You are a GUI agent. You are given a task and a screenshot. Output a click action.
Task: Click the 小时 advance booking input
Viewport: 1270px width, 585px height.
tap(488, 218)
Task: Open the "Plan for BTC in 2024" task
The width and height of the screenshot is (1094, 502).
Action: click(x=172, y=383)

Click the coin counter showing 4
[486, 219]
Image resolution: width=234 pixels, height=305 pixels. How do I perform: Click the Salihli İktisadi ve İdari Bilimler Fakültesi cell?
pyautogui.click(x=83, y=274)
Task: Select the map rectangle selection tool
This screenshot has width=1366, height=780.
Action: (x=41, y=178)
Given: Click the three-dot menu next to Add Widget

..........

Tarefa proposta:
Reescreva todos os registros acima substituindo "screenshot" por "screen capture" e sem alterar mais nada.

Resposta:
You are a GUI agent. You are given a task and a screen capture. Output a click action.
Task: Click the 小时 advance booking input
Viewport: 1270px width, 585px height.
tap(488, 218)
Task: Open the "Plan for BTC in 2024" task
The width and height of the screen capture is (1094, 502).
Action: click(x=172, y=383)

Click the coin counter showing 4
[486, 219]
Image resolution: width=234 pixels, height=305 pixels. How do I perform: Click the Salihli İktisadi ve İdari Bilimler Fakültesi cell?
pyautogui.click(x=83, y=274)
Task: Select the map rectangle selection tool
This screen capture has width=1366, height=780.
Action: (x=41, y=178)
Given: Click the three-dot menu next to Add Widget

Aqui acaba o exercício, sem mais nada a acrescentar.